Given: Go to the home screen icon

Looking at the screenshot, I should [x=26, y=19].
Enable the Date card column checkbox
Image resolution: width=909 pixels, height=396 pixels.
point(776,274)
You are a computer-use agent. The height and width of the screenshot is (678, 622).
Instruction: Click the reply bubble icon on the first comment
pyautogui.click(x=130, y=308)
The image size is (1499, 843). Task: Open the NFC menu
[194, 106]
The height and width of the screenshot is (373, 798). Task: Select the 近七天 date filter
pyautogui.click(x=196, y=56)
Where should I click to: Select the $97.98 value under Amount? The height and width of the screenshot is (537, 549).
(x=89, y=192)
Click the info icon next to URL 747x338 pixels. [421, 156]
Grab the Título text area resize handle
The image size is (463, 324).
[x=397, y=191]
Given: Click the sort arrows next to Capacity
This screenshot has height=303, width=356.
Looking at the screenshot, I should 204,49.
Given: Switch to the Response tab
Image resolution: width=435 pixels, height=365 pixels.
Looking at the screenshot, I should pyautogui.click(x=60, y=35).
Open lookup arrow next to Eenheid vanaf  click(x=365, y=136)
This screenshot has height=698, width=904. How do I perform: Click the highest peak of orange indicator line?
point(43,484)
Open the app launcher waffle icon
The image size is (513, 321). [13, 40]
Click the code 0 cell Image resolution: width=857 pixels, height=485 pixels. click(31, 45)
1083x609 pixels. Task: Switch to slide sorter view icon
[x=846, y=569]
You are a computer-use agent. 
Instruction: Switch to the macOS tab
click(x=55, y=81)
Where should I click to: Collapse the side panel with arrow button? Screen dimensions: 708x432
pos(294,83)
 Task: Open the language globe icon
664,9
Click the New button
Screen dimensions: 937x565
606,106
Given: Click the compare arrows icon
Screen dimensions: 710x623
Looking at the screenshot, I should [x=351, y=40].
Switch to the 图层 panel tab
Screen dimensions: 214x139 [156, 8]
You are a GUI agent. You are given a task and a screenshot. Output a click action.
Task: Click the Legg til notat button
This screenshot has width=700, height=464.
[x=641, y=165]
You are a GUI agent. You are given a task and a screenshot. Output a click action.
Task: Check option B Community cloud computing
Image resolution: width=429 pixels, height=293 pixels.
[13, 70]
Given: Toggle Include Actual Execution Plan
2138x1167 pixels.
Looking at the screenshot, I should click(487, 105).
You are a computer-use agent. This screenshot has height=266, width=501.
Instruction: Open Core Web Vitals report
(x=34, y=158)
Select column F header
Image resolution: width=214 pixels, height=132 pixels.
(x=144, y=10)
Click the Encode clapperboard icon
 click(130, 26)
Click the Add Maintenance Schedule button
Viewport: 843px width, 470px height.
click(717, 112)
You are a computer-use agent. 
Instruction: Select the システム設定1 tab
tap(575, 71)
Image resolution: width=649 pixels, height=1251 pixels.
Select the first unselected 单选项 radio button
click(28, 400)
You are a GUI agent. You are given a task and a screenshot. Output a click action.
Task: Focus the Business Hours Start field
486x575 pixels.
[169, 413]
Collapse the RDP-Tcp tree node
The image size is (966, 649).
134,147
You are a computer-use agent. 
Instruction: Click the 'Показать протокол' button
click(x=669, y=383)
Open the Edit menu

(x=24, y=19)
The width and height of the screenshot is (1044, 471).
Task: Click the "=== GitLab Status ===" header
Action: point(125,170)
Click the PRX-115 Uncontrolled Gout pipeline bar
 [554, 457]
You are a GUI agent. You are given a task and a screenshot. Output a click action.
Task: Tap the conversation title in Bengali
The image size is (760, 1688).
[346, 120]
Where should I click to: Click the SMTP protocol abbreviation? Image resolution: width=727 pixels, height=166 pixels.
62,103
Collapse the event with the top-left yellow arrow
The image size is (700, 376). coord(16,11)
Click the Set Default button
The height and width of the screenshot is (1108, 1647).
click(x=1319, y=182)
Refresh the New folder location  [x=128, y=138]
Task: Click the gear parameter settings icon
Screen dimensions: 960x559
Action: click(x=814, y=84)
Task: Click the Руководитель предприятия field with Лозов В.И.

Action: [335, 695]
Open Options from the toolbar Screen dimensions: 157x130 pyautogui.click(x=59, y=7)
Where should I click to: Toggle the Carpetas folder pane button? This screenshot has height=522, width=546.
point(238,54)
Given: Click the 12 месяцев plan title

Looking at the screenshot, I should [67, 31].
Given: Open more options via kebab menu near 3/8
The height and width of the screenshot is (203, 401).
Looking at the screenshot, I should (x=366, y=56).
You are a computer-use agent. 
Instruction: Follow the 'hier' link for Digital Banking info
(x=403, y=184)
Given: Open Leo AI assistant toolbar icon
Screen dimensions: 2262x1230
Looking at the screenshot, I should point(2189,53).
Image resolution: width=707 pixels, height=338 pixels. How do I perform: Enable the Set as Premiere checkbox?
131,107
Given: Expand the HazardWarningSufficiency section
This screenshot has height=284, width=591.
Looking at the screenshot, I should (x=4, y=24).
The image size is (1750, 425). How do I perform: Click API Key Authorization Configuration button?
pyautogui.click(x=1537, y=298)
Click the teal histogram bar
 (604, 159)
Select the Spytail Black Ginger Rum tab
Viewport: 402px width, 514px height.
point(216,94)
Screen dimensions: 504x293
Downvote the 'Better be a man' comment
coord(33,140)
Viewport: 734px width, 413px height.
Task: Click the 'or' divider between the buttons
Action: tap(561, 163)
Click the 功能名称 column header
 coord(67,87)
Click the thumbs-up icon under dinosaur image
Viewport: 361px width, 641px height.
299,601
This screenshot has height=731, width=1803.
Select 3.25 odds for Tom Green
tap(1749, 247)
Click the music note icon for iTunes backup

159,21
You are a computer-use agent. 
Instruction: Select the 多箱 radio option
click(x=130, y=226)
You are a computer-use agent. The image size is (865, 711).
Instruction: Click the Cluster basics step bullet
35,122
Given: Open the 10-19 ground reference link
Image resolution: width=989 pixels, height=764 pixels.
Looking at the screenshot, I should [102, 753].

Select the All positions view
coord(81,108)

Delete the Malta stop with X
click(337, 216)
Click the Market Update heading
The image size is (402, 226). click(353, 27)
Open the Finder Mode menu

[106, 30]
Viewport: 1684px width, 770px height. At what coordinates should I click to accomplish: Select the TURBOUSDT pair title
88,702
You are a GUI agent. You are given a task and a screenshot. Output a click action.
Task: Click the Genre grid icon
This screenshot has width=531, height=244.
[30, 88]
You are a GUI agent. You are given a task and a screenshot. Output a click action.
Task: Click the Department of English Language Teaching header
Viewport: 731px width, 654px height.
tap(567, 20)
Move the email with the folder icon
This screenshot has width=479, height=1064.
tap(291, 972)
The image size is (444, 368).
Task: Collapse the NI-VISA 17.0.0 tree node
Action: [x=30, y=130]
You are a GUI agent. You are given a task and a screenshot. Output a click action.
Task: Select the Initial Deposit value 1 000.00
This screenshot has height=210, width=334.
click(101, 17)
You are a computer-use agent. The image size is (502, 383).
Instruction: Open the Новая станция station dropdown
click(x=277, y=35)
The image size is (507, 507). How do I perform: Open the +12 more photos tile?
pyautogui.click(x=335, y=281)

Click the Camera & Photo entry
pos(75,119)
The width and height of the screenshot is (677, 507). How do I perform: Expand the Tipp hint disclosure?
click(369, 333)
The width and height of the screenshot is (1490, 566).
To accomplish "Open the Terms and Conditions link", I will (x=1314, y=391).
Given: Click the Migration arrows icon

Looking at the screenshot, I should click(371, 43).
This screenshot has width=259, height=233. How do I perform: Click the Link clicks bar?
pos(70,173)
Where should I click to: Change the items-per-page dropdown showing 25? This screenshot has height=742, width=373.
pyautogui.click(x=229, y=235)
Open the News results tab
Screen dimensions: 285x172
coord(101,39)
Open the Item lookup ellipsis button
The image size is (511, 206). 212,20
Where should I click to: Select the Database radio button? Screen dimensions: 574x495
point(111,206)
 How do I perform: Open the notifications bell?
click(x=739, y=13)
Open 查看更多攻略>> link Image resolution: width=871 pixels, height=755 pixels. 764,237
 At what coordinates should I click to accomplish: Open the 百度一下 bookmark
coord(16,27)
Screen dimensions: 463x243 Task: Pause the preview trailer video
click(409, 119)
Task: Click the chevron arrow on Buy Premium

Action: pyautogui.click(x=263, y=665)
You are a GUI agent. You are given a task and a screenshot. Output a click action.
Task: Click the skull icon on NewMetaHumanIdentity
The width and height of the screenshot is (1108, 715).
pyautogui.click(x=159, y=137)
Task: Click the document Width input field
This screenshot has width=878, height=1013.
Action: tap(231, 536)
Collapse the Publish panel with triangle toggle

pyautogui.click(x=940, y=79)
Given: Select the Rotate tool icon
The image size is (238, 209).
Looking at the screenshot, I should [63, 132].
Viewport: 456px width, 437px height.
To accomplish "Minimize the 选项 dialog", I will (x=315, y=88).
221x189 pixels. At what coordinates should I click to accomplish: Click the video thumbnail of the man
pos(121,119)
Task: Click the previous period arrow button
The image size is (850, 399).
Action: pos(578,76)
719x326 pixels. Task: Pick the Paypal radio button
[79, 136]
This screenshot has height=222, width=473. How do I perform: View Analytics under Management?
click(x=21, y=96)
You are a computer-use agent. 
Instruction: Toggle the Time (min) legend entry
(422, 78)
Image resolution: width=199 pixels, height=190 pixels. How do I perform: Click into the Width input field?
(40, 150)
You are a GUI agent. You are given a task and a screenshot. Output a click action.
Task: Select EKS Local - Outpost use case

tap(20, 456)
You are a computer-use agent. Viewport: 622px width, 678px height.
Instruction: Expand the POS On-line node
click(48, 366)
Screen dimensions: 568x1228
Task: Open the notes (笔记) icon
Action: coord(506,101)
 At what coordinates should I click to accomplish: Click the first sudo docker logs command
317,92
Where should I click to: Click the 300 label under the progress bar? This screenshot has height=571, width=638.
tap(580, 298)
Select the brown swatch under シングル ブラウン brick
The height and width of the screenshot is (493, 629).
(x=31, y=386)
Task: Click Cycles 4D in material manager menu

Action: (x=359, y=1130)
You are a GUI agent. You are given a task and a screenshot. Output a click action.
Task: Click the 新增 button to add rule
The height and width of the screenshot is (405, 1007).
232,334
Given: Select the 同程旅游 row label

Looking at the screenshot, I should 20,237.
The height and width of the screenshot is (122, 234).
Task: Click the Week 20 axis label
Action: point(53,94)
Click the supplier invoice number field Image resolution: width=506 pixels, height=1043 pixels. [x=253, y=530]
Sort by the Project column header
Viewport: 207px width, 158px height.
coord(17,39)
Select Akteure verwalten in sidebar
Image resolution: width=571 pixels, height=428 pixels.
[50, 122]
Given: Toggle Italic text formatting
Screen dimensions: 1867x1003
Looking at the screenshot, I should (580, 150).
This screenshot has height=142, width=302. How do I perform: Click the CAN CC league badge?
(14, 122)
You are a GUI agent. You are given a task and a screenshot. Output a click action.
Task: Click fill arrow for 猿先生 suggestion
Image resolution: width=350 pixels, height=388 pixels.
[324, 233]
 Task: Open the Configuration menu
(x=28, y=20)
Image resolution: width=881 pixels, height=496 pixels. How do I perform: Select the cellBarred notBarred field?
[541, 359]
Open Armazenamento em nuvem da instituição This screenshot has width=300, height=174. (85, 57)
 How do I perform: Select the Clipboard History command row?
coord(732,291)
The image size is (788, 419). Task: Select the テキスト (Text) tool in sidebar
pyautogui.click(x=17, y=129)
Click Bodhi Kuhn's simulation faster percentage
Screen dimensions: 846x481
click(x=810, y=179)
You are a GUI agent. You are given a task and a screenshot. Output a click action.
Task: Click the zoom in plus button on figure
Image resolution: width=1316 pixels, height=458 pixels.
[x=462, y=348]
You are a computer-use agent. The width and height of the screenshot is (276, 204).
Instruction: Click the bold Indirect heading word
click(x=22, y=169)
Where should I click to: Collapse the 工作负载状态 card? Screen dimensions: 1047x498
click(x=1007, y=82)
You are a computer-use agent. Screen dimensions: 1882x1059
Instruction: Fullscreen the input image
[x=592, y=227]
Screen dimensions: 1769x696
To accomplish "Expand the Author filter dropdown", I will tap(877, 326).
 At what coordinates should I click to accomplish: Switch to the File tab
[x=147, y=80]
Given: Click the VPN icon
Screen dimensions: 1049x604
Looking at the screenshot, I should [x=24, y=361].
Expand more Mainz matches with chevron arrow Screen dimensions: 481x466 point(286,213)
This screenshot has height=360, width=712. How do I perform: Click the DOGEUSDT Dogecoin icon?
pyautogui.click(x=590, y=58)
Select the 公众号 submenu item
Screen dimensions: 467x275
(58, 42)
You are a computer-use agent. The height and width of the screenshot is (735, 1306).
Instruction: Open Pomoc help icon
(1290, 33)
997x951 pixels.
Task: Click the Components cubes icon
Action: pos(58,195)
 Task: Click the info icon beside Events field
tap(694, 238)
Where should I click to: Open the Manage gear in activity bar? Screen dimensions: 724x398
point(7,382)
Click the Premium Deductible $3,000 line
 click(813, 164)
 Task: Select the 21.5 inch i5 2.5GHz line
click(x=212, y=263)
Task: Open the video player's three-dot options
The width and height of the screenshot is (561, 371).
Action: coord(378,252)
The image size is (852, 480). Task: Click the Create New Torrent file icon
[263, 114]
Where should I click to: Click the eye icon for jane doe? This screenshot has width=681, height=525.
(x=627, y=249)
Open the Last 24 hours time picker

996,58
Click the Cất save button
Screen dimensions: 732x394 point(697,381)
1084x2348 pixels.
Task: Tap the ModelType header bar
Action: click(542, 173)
◆ ◆ ◆
Return the lines from the line containing "Given: Click the sort arrows next to Capacity" up to and including the line containing "Looking at the screenshot, I should click(487, 105).", reproduced exactly.

Given: Click the sort arrows next to Capacity
This screenshot has height=303, width=356.
Looking at the screenshot, I should 204,49.
Given: Switch to the Response tab
Image resolution: width=435 pixels, height=365 pixels.
Looking at the screenshot, I should pyautogui.click(x=60, y=35).
Open lookup arrow next to Eenheid vanaf  click(x=365, y=136)
This screenshot has height=698, width=904. How do I perform: Click the highest peak of orange indicator line?
point(43,484)
Open the app launcher waffle icon
The image size is (513, 321). [13, 40]
Click the code 0 cell Image resolution: width=857 pixels, height=485 pixels. click(31, 45)
1083x609 pixels. Task: Switch to slide sorter view icon
[x=846, y=569]
You are a computer-use agent. 
Instruction: Switch to the macOS tab
click(x=55, y=81)
Where should I click to: Collapse the side panel with arrow button? Screen dimensions: 708x432
pos(294,83)
 Task: Open the language globe icon
664,9
Click the New button
Screen dimensions: 937x565
606,106
Given: Click the compare arrows icon
Screen dimensions: 710x623
Looking at the screenshot, I should [x=351, y=40].
Switch to the 图层 panel tab
Screen dimensions: 214x139 [156, 8]
You are a GUI agent. You are given a task and a screenshot. Output a click action.
Task: Click the Legg til notat button
This screenshot has width=700, height=464.
[x=641, y=165]
You are a GUI agent. You are given a task and a screenshot. Output a click action.
Task: Check option B Community cloud computing
Image resolution: width=429 pixels, height=293 pixels.
[13, 70]
Given: Toggle Include Actual Execution Plan
2138x1167 pixels.
Looking at the screenshot, I should click(487, 105).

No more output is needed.